Куда бы мы ни кинули взоръ — независимо отъ эпохи, независимо отъ мѣста, независимо отъ конфессіональной окрашенности и національной принадлежности — одно можно сказать обо всемъ и обо всѣхъ, на любомъ поприщѣ творчества западнаго человѣка: разрывается онъ между стремленіемъ къ Богу и личнымъ самоутвержденіемъ. Безкорыстный порывъ къ Богу — и корыстное самоублаженіе, пусть въ формахъ самыхъ привлекательныхъ и благонамѣренныхъ, вотъ между какими направленностями сознанія происходитъ борьба, вотъ какой трагическій конфликтъ опредѣляетъ творческую дѣятельность западнаго человѣка. И если успокоенность входитъ въ его сердце, то неизмѣнно найдемъ мы въ ней элементы самоублажанія. Всецѣлая отданность Богу недоступна западному сознанію: элементъ трагедіи примѣшивается къ использованію имъ божественнаго дара свободы неотвратимо.

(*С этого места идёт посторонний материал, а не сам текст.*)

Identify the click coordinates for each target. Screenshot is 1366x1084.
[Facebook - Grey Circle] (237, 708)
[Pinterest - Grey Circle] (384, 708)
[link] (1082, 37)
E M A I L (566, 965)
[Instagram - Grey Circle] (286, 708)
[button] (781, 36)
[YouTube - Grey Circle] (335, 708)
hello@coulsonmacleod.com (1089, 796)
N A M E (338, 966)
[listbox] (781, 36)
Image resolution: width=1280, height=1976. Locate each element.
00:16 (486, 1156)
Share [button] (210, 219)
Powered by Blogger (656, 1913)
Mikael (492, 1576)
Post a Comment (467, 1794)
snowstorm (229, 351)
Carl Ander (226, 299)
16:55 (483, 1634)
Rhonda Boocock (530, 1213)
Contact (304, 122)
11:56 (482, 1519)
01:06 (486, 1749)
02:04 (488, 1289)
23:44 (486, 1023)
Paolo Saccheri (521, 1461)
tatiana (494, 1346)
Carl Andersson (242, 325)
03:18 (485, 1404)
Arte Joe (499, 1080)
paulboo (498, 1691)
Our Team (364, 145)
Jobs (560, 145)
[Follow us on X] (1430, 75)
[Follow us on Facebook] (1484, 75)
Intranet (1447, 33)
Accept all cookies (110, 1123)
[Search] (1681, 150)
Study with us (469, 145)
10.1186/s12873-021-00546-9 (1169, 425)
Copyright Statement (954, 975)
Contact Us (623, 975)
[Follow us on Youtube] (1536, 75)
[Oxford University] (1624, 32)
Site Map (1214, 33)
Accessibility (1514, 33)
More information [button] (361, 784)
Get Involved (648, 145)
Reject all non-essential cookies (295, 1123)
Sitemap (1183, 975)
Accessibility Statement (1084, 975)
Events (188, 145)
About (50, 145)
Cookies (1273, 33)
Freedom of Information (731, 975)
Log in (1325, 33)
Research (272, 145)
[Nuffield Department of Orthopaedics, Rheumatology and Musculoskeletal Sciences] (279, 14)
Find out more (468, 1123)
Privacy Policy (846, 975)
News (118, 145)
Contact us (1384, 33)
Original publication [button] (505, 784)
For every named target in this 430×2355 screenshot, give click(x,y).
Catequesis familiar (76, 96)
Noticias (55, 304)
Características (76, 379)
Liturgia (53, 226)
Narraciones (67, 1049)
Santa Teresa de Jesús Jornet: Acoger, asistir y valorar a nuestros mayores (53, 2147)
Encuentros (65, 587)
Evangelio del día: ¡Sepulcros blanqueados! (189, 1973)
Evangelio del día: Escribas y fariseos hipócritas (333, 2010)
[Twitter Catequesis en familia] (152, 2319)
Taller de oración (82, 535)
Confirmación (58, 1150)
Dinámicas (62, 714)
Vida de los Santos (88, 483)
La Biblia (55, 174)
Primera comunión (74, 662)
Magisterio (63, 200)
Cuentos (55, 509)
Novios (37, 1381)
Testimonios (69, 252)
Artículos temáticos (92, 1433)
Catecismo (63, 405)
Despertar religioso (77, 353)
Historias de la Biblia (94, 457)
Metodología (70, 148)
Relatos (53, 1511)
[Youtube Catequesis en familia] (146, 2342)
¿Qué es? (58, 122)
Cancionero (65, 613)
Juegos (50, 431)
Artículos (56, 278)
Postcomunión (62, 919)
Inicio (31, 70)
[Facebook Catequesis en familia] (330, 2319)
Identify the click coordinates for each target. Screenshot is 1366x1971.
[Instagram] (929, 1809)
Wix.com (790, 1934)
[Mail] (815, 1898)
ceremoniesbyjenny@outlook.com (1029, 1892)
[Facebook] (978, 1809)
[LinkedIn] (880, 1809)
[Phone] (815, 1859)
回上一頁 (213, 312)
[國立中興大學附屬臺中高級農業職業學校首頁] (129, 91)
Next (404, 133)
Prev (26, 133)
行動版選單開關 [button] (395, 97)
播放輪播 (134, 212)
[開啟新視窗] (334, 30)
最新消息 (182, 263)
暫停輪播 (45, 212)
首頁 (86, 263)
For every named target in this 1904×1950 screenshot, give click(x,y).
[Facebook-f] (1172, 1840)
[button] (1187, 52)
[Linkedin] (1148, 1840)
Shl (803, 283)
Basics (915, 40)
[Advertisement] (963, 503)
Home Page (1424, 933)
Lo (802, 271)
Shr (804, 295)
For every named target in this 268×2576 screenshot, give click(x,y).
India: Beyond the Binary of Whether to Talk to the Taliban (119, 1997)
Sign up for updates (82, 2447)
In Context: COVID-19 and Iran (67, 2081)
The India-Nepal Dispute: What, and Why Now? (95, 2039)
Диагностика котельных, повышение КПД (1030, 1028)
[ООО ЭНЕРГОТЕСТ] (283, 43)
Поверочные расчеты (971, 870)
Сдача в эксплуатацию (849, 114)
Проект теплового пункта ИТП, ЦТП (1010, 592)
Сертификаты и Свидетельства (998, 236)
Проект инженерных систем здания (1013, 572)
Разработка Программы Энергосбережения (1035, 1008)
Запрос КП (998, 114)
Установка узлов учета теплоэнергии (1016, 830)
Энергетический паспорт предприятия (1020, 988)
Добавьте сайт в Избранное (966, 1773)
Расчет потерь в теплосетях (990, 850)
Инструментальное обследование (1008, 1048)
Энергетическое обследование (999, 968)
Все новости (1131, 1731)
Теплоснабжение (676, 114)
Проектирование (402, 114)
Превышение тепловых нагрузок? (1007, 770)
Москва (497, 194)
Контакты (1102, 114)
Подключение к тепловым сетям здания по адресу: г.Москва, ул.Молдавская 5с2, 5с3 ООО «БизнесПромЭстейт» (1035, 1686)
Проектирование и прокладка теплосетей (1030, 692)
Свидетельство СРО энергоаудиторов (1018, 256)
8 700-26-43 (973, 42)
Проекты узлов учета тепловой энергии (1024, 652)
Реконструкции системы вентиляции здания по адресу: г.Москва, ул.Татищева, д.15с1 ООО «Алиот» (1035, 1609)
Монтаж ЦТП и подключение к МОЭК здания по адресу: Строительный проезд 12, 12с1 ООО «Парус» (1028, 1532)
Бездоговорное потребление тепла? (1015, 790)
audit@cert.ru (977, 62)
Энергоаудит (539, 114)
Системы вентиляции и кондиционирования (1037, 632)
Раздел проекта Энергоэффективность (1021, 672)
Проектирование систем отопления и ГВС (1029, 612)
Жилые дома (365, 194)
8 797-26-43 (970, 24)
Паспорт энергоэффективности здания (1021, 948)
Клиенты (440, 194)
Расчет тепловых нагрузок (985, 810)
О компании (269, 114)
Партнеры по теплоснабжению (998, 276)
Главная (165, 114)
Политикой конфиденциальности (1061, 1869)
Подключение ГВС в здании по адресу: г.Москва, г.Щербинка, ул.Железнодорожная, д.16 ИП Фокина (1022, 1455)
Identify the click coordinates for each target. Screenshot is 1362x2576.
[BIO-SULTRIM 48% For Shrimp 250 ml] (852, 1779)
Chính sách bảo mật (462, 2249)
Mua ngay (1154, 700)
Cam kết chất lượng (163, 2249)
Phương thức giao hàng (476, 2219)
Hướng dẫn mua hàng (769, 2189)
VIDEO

Эта раздвоенность западнаго сознанія не есть нѣчто стабильное и только колеблющееся: направленность есть въ немъ опредѣлившаяся, дающая четкую физіономію здѣсь наблюдающемуся «прогрессу». Это — путь отъ Богочеловѣка къ человѣкобогу. Да можетъ ли быть инымъ путь Отступленія? На первыхъ порахъ можетъ завистливое соперничество человѣкобога съ Богочеловѣкомъ обозначаться едва замѣтно, но постепенно ядъ проникаетъ во всѣ поры Западной культуры. И тутъ обнаруживается нѣчто поразительное, открывающее до конца темный корень Отступленія: теряетъ свою привлекательность самое начало свободы. Этотъ безцѣнный даръ Бога Имъ созданному по Своему образу и подобію человѣку — въ ничто поставляется человѣкомъ, и легко отдаетъ свободу западный человѣкъ, взращенный въ многовѣковой культурѣ свободы, — не Богу, нѣтъ! О Богѣ онъ уже не думаетъ, а если и думаетъ, то съ чувствомъ завистливо-враждебнымъ, какъ взбунтовавшійся рабъ. Возникаетъ нѣкая полярная противуположность той свѣтлой связанности, того благодатнаго, покой неземной раждающаго, самоотданія Богу, что является земнымъ вѣнцомъ во спасеніе используемой свободы — связанность темная, безблагодатная, къ гибели ведущая, /с. 55/ эту гибель какъ бы предваряющая, прикрытая свѣтомъ «прелести».
Путь самоуничтоженія свободы въ процессѣ самодовольнаго ея использованія въ начальныхъ стадіяхъ не являетъ тьмы, ему присущей. Это можно сказать о томъ ущербленіи свободы, которое внесено въ христіанскій міръ латинствомъ. Здѣсь одно только ясно: въ какія бы привлекательныя формы ни облекалось благочестіе латинское, пропасть изначала лежитъ между абсолютно безкорыстнымъ церковно-православнымъ отсѣченіемъ воли, исчерпывающимся духовнымъ содержаніемъ этого отсѣченія, и неизмѣнно какой либо корыстью окрашеннымъ безсловеснымъ подчиненіемъ организаціонной дисциплинѣ, которое является условіемъ спасенія въ Папской церкви. По мѣрѣ же ухода отъ Церкви западнаго человѣка все больше обнажается зловѣщая темнота специфической связанности, свойственной Отступленію. Подъ этимъ лишь угломъ зрѣнія раскрывается зловѣщій, отрицательно-религіозный, смыслъ такъ называемаго «соціализма».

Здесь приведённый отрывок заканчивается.